Bell played 42 snaps against South Carolina, which was fourth among offensive players. That includes special teams. Also a kickoff returner, he’s fourth on the team in all-purpose yards with 130, or 43.33 per game.
Kicking competition
At 4-for-7, Georgia already has missed more field-goal attempts than it did all of last season, when Jack Podlesny missed two. The Bulldogs have attempted only one kick of more than 40 yards, and that was a miss from 43 yards by freshman Peyton Woodring.
For the moment, Woodring remains the place-kicker of record for Georgia, but that distinction is up in the air this week. Junior Jared Zirkel – who has not attempted a placement kick all season – has been pitted against Woodring in a weeklong competition in which Smart is trying to turn up the heat on both players.
“They’ve been pretty even, but (including) the outcome of the games, we have to continue to open it up,” Smart reported Tuesday. “We’ve done a bunch of different exercises to try to put some pressure on those guys, and we’ll do the same thing throughout the week. We’ll make a decision, but that’s minute-to-minute and hour-to-hour.”
Coach excited to see Sanford Stadium
Alabama-Birmingham coach Trent Dilfer played 14 NFL seasons, but he admitted to being extremely excited about experiencing an SEC night-game environment Saturday for the second time in his life and the first time as a college coach.
“An SEC football game at night is a way-better atmosphere than the Super Bowl,” said Dilfer, a former NFL quarterback in his first season as the Blazers’ head coach. “I think it’s the second coolest thing I’ve ever been to as a spectator. So, I’m personally really excited about going in and going to an SEC game at night. It’s different. I mean, their slogan, ‘it just means more,’ it’s true.”

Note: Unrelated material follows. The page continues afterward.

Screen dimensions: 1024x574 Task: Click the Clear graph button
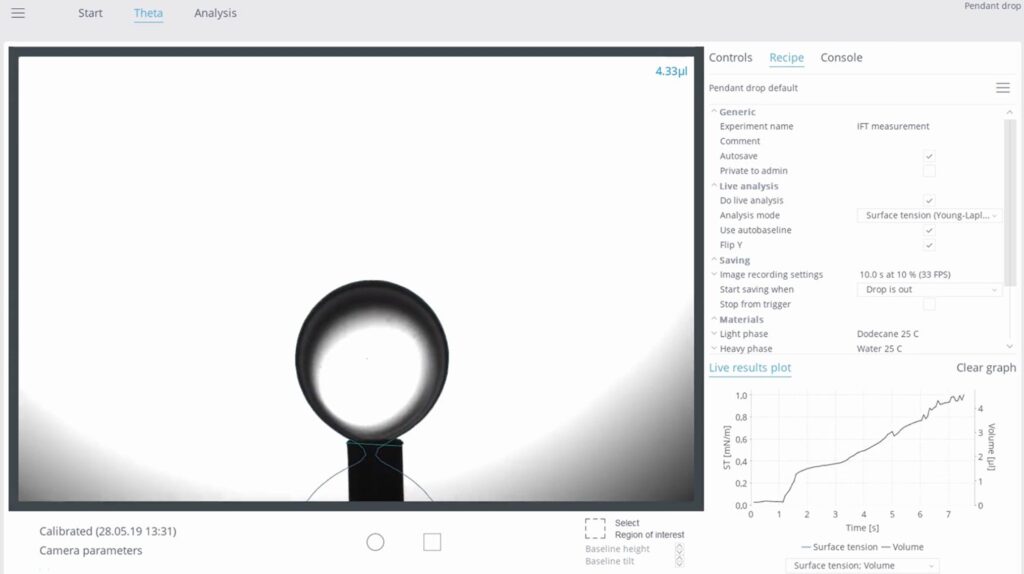coord(985,368)
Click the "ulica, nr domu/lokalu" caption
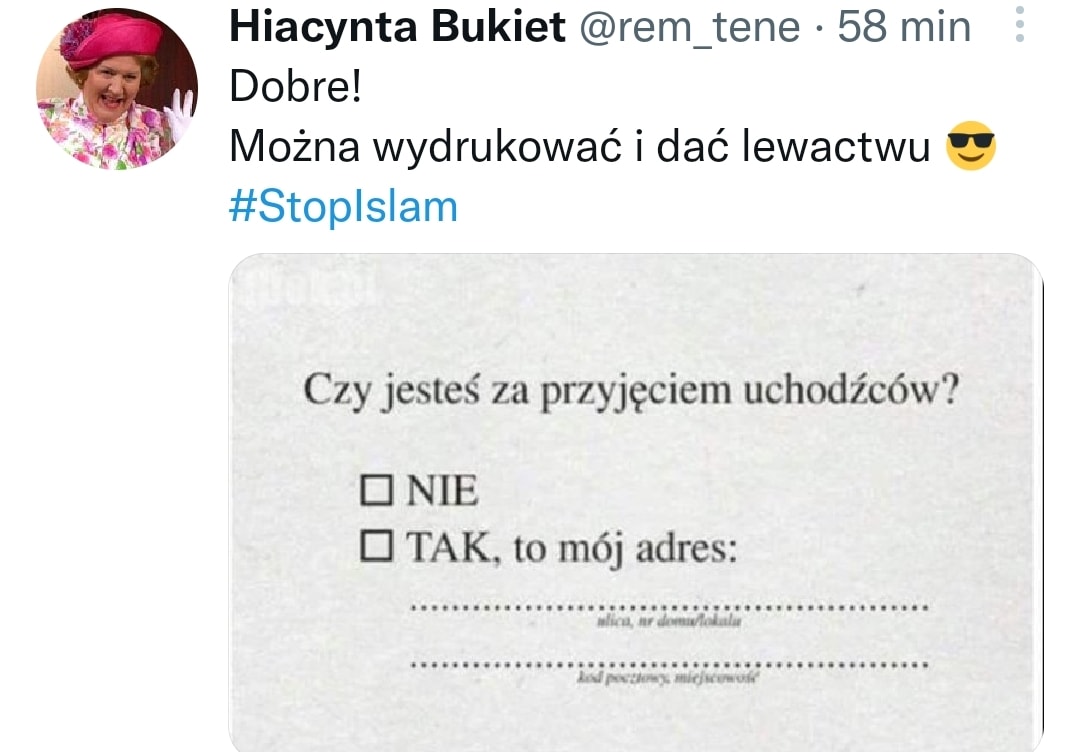Screen dimensions: 1080x752 tap(668, 623)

Dilfer said his only other SEC game experience is attending an Alabama night game with his daughter. He said his top fan experience has been going to the Kentucky Derby.
Dilfer won a Super Bowl as the Baltimore Ravens’ quarterback in 2000. He attended Fresno State in college. Since retiring as a player after the 2007 season, Dilfer ran the Los Angeles-based Elite 11 quarterback camps. He entered coaching at Lipscomb High School in Nashville in 2019. He was named UAB’s coach Nov. 30.

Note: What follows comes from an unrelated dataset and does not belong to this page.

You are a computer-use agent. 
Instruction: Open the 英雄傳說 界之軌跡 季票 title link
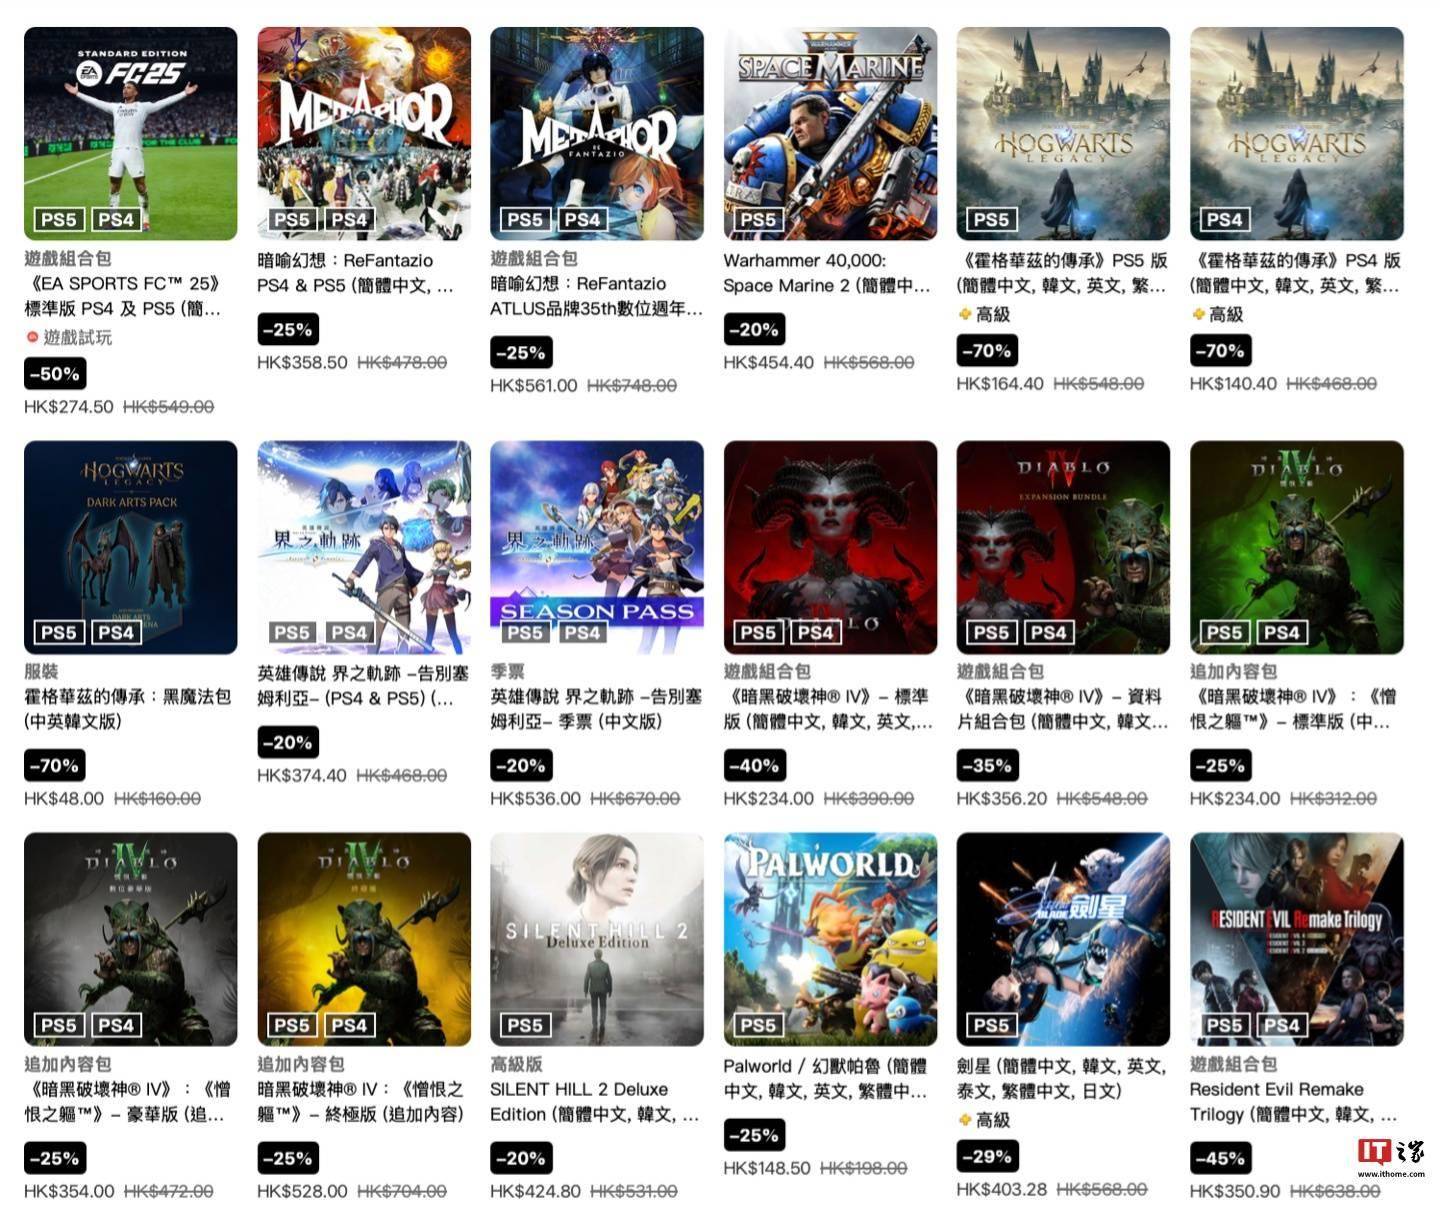pos(597,709)
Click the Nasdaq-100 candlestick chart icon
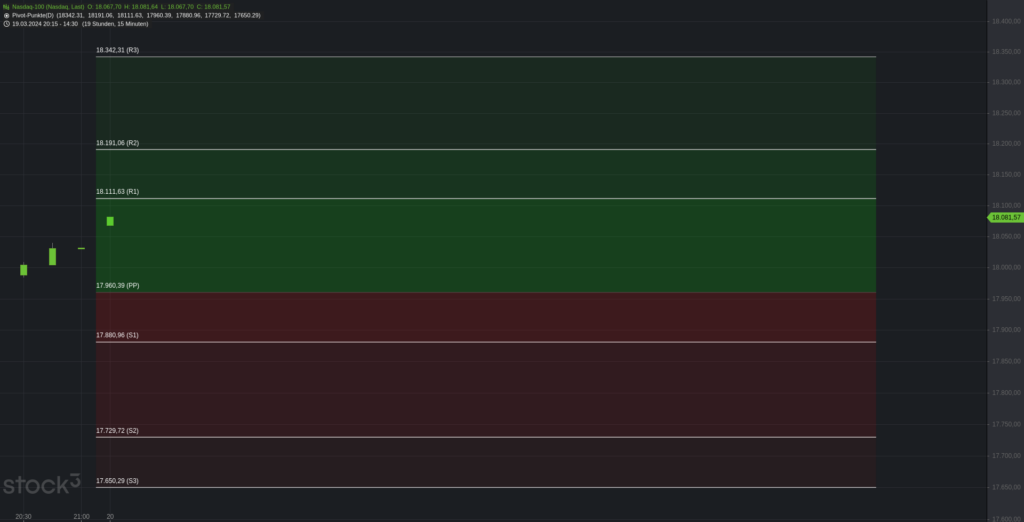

Dilfer’s first season with the Blazers (1-2) has been a struggle. They lost at home to Louisiana-Lafayette on Saturday and to Georgia Southern 49-35 on Sept. 9 in Statesboro.
“I’m trying to build this thing on embracing challenges and doing hard things, and I got what I asked for,” Dilfer quipped at his weekly press conference. “It doesn’t get harder than playing at Georgia. They’ve allowed 24 points this year. We allowed 24 points in the first half (Saturday).
Familiar faces
Smart said he is a casual acquaintance of Dilfer, having gotten to know him in over-the-phone evaluations of quarterback prospects when Dilfer was conducting camps. But Smart is very familiar with one of Dilfer’s assistant coaches.
Eddie Gordon, the Blazers’ offensive line coach, was a graduate assistant at Georgia and worked with the Bulldogs’ offensive linemen from 2019-21.
“A great recruiter, a great coach,” Smart said Tuesday. “He’s a hard worker. I have a lot of respect for Eddie. Of the people that we have had in the organization that have left – someone told me it was 24 guys that have come here and worked in some capacity and moved on to another on-the-field role – he was a guy that was loyal, he worked hard and he recruited a lot of good players here. He was right alongside Sam (Pittman), right alongside Matt Luke, right alongside (Stacy) Searels (all former UGA offensive line coaches).”